Effects wise it’s as immersive as ever. Menus bleep and blop, Pokémon moves sound crisp and defined, and traversing around Paldea sounds authentic. Whilst the sound design works for Pokémon Scarlet and Violet, it would have been nice for Shiny Pokémon sounds to return from Galar, certainly from an accessibility point of view. Shinies can be spotted in the wild, but not everyone can see a full spectrum of colors. Also, let’s face it, some color changes aren’t exactly creative.
The Big Let Down
It’s no secret that Pokémon Scarlet and Violet are poorly optimized out of the box. Whilst downloadable updates can fix performance issues and bugs, a highly anticipated game such as Scarlet and Violet shouldn’t launch in a state like this. It’s playable, but there are certain scenarios where frame rates drop below what’s playable.
Towns and built-up areas are the worst culprits, with frames dropping well below 20 which we would conifer as a worst-case scenario. This puts trainers off exploring the towns and cities of Paldea as it’s a chore getting in and out of them.
We’ve also experienced the odd collision issue, with trainers falling through the side of rock faces where they join onto the floor for example. There’s a common glitch when trainers are in Pokémon battles with the camera at a low angle. Trainers can literally see under the floor and the geometry in place underneath alongside plenty of Pokéball developer placeholders knocking around.
Whilst on the subject of appearance, Pokémon and NPC models have had a major overhaul. Making the jump from anime-style toy texture to realistic furs, scales and materials, Pokémon is beginning to feel like a lived-in world. The issue is implementation; rock faces for example have detailed textures, but the mapping is terrible. Using a small tile followed by going ham on Ctrl+V isn’t a good look and can sometimes break immersion.

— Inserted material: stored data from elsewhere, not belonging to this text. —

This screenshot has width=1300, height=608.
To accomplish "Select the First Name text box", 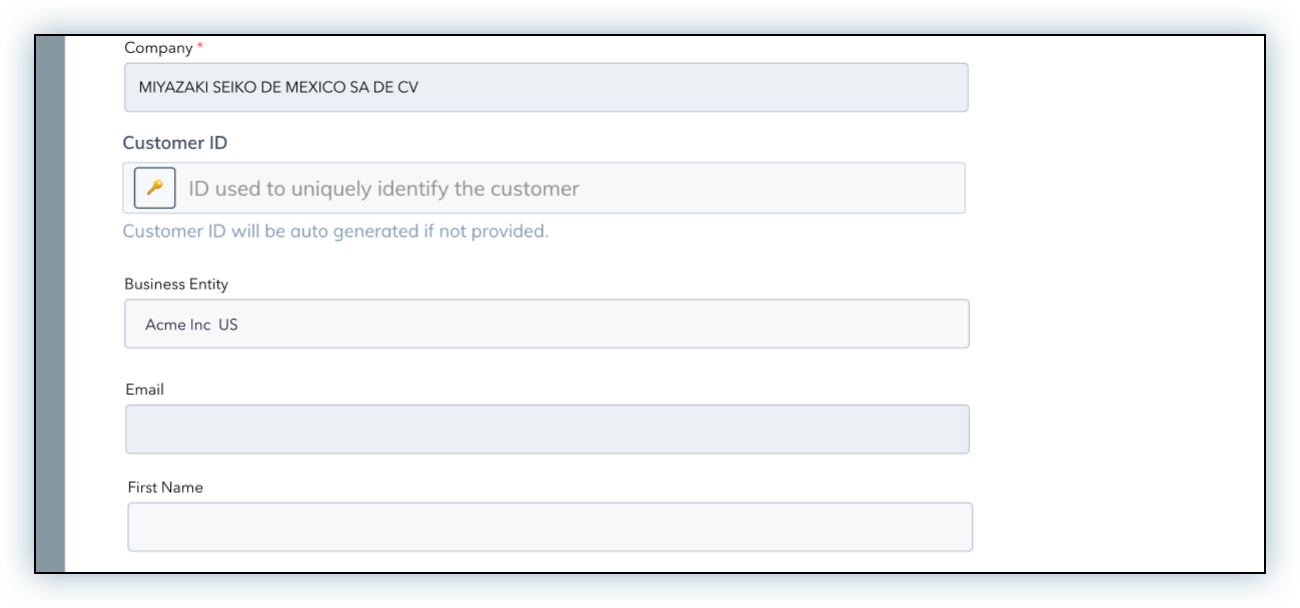I will tap(549, 527).
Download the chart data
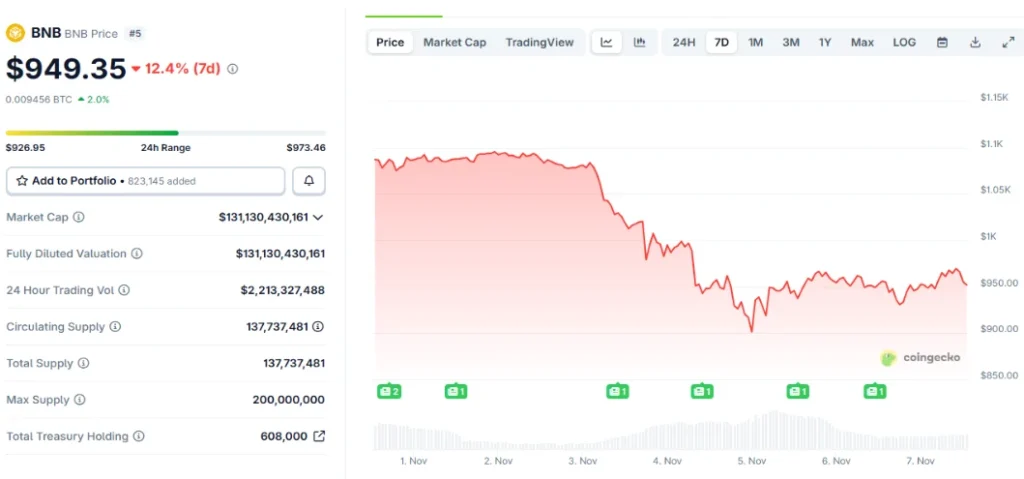The width and height of the screenshot is (1024, 479). click(x=975, y=42)
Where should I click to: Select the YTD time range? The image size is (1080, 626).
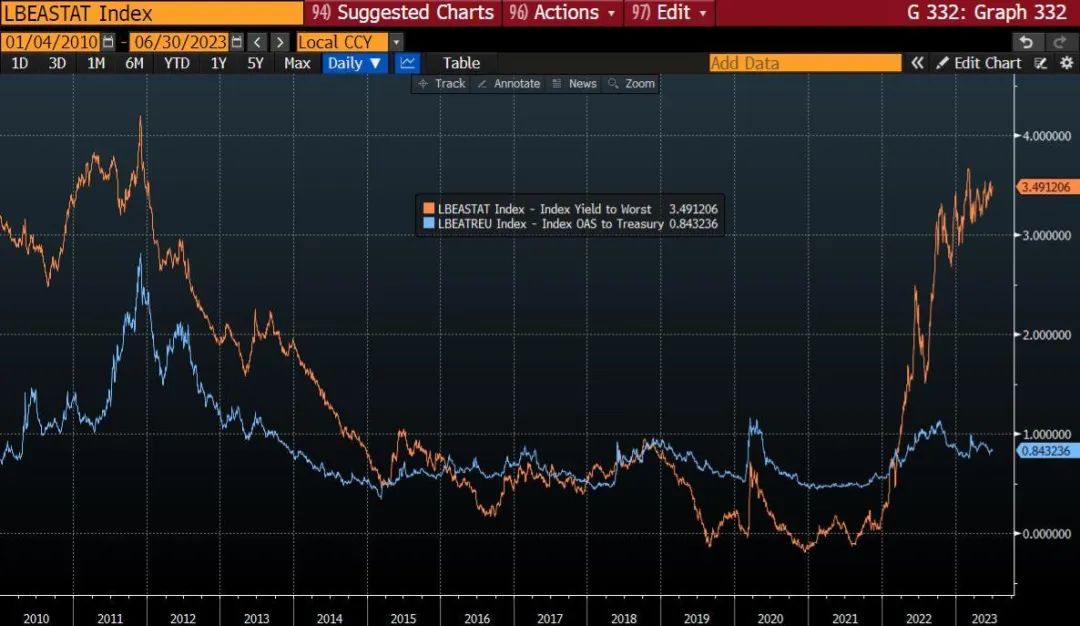point(177,63)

One of the big features of Pokémon Scarlet and Violet is exploring Paldea online with up to three other friends. This isn’t a great way to play thanks to the unpolished state the games are in right now. Frame rates and performance takes a big dip just with two trainers. The situation worsens with more trainers joining the team, which is disappointing.

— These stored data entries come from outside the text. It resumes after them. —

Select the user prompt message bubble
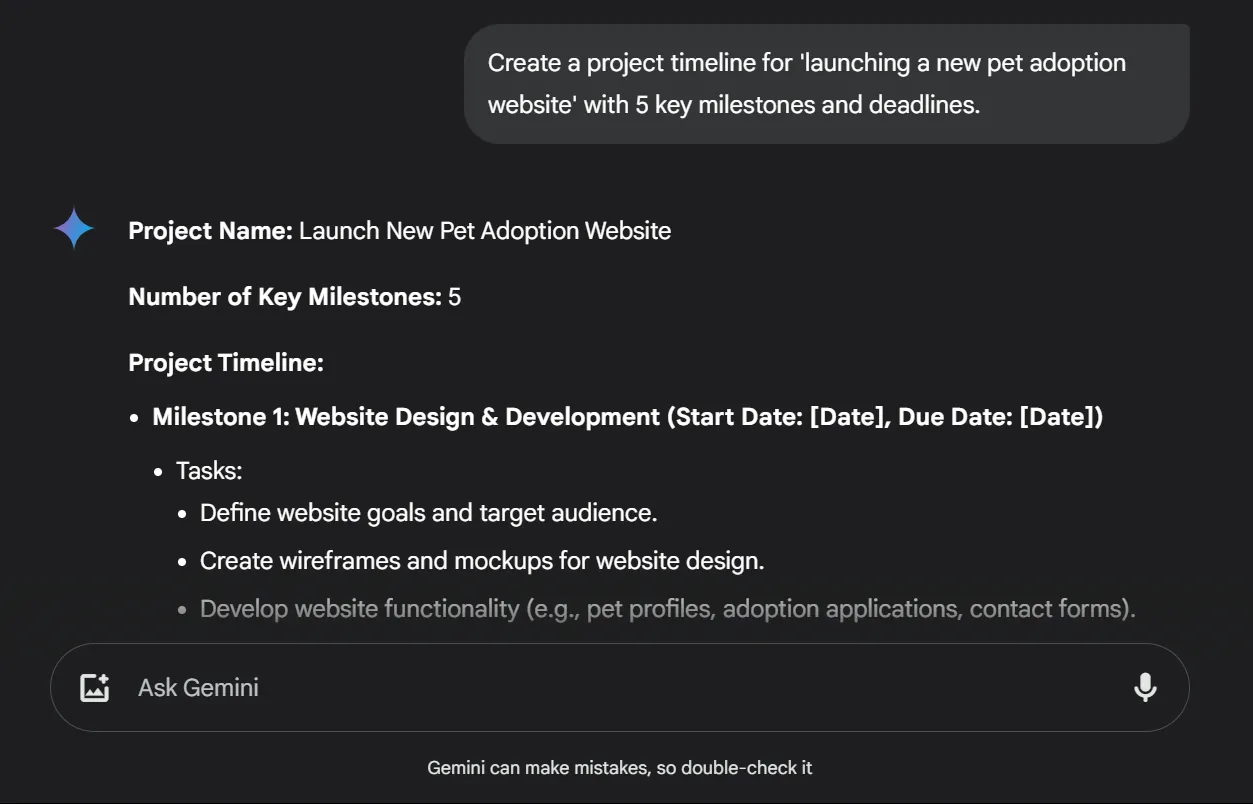1253x804 pixels. (x=827, y=84)
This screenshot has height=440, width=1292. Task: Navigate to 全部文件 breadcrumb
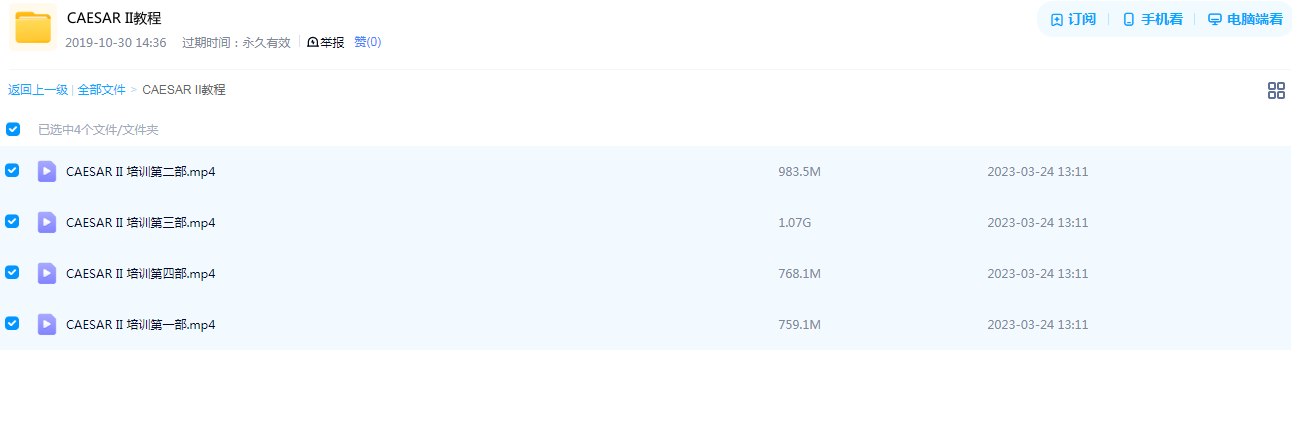[x=101, y=90]
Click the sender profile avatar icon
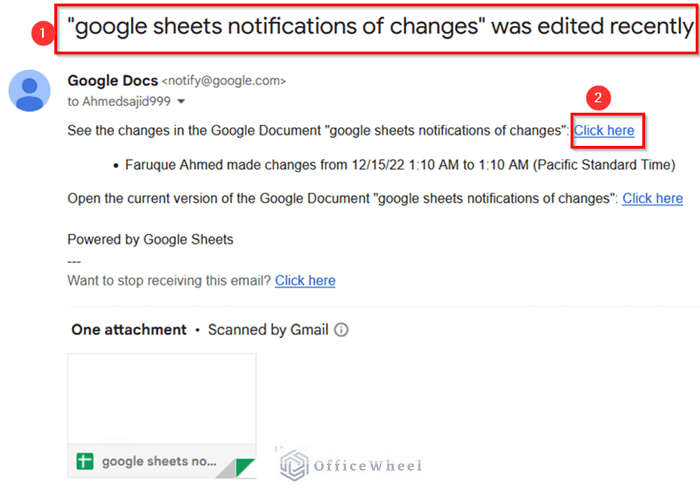Screen dimensions: 700x504 click(30, 91)
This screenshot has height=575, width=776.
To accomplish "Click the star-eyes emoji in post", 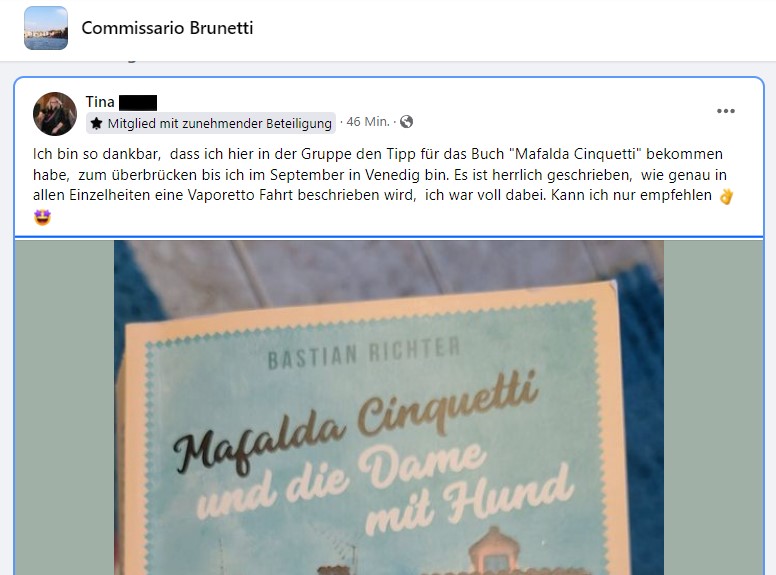I will point(43,217).
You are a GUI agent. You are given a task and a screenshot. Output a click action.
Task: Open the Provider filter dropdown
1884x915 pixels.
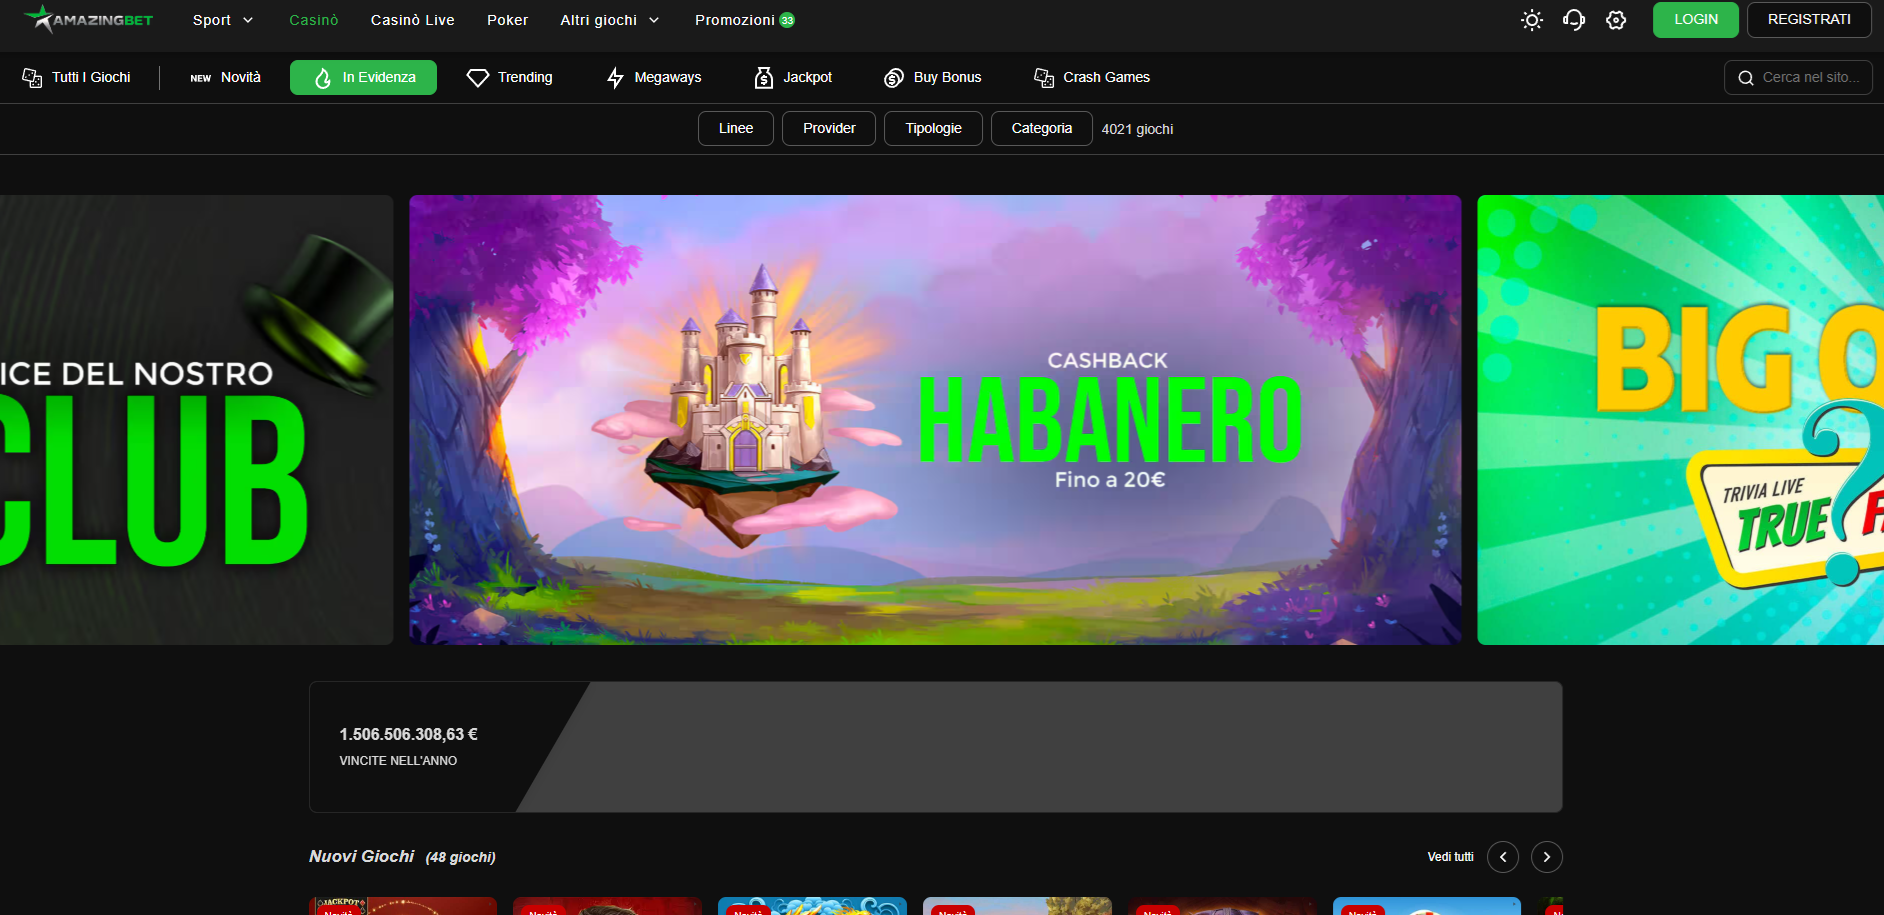828,129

Whilst there’s an option to skip cut scenes in the option menu, this option only skips pre-rendered cinematics and doesn’t allow the skipping of in-engine cut-scenes. These are the scenes trainers will likely want to skip and can become a bit of a time sink at times.
At the time of writing, Game Freak has confirmed patch 1.03 will drop at the end of February 2023 to address bugs and fixes. Whilst this is great news, waiting nearly four months for a first bug fix patch isn’t acceptable. Pokémon Scarlet and Violet are indeed playable, but right now it’s at its best playing in single-player mode and making sure the game is saved on a Nintendo Switch’s onboard storage instead of on a Micro SD card.
A Promising Work In Progress
Pokémon Scarlet and Violet represent multiple steps in the right direction with equal trips and falls. Whilst it implements some fantastic gameplay mechanics and provides one of the best narratives in years, it needed more time and polish. It’s a must-play with a patch on the way, so let’s hope Game Freak gets some development help next time.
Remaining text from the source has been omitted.